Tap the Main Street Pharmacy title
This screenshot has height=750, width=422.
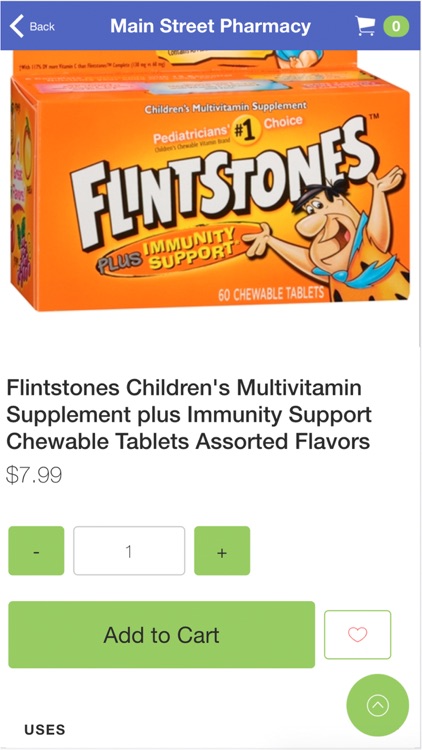pyautogui.click(x=210, y=26)
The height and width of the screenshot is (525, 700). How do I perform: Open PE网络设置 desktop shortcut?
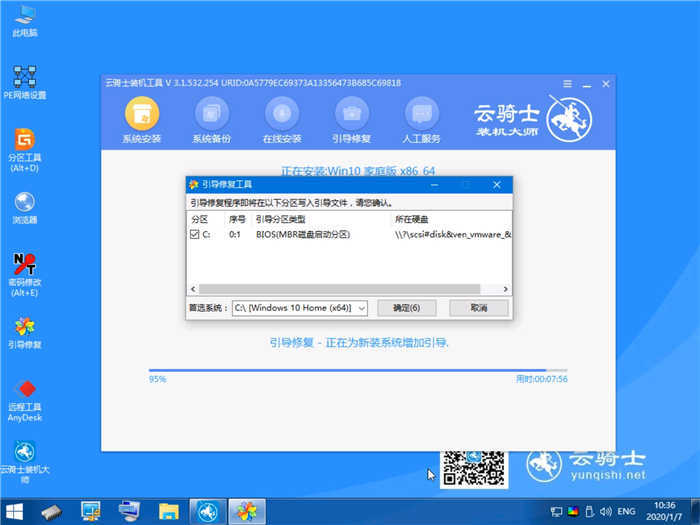[24, 78]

### WHAT IS BEING ASKED
Copy out every line of the records above word for word, leaving out the pictures.

### WRITTEN ANSWER
Tap the Main Street Pharmacy title
This screenshot has height=750, width=422.
pyautogui.click(x=210, y=26)
The height and width of the screenshot is (525, 700). How do I perform: Open PE网络设置 desktop shortcut?
[24, 78]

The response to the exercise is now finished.